Chairman of the Presidential Fiscal Policy and Tax Reforms Committee, Taiwo Oyedele, has outlined the consequences Nigerians may face if the newly enacted tax laws are not implemented by January 1, 2026, warning that workers and businesses would continue to bear heavy tax burdens.
Gatekeepers News reports that Oyedele spoke on Monday during an appearance on Channels Television’s The Morning Brief, amid calls by former Vice President Atiku Abubakar, the Labour Party’s 2023 presidential candidate Peter Obi, and several civil society organisations for the suspension of the laws’ implementation.
According to Oyedele, failure to implement the reforms would mean that 98 per cent of workers would remain overtaxed.
“The implication of not implementing the new tax laws by January 1, 2026, is that the bottom 98 per cent of workers remain overtaxed,” he said.
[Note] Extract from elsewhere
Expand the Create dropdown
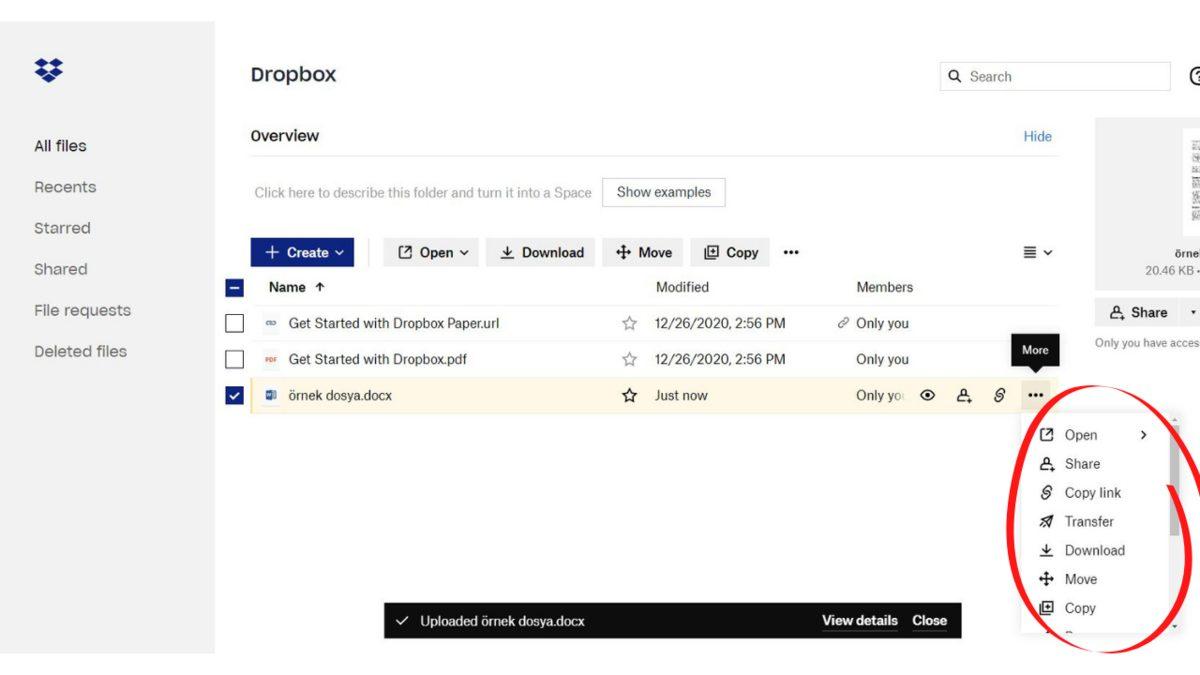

He added that businesses would continue to suffer from multiple taxation and miss out on critical exemptions.
“Businesses will miss out on exemptions and will continue to pay multiple taxes, creating large burdens. Minimum taxes continue to apply on low and small unprofitable businesses, while hidden VAT continues to make prices of basic consumption like food, healthcare and education go up,” Oyedele explained.
Rather than calling for outright suspension, he advised that concerns about the laws should be addressed through amendments where necessary.
“So, we need to be clear about what we are asking for,” he said.
“That is why I keep saying that even if it is established that there have been substantial alterations to what the National Assembly passed, my view will be to identify those provisions… and then go ahead to implement the law as passed by the NASS, while you address the issues as to how they got in there in the first place.”
Oyedele acknowledged that even the version passed by the National Assembly requires some corrections.
“I will say to you that regarding the one passed by NASS, even my committee and I have noted areas where we need to go back through Mr President to request amendments to those laws, because there were issues with referencing and definition,” he said.
He also addressed the controversy over alleged discrepancies between the tax laws passed by the National Assembly and the versions later gazetted. A member of the House of Representatives, Abdulsamad Dasuki, had raised concerns that lawmakers’ rights were breached because the gazetted laws did not reflect what was debated and approved.
“Before you can say there is a difference between what was gazetted and what was passed, we have what has not been gazetted. We don’t have what was passed,” Dasuki had said.
“The official harmonised bills certified by the clerk, which the National Assembly sent to the President, we don’t have a copy to compare.”
Commenting on the issue, Oyedele said he contacted the House Committee regarding a contentious Section 41(8), which reportedly required a 20 per cent deposit.
“I know that particular provision is not in the final gazette, but it was in the draft gazette,” he said, adding that the draft was circulated before the committee formally met.
“What is out there in the media did not come from the committee set up by the House of Representatives. I think we should allow them do the investigation,” Oyedele added.
President Bola Tinubu recently signed the four tax reform bills into law, describing them as the most comprehensive overhaul of Nigeria’s tax system in decades. The laws, which faced stiff opposition from some northern lawmakers before their passage, are scheduled to take effect on January 1, 2026.
The reforms include the Nigeria Tax Act, Nigeria Tax Administration Act, Nigeria Revenue Service (Establishment) Act, and the Joint Revenue Board (Establishment) Act, all to operate under a single authority, the Nigeria Revenue Service.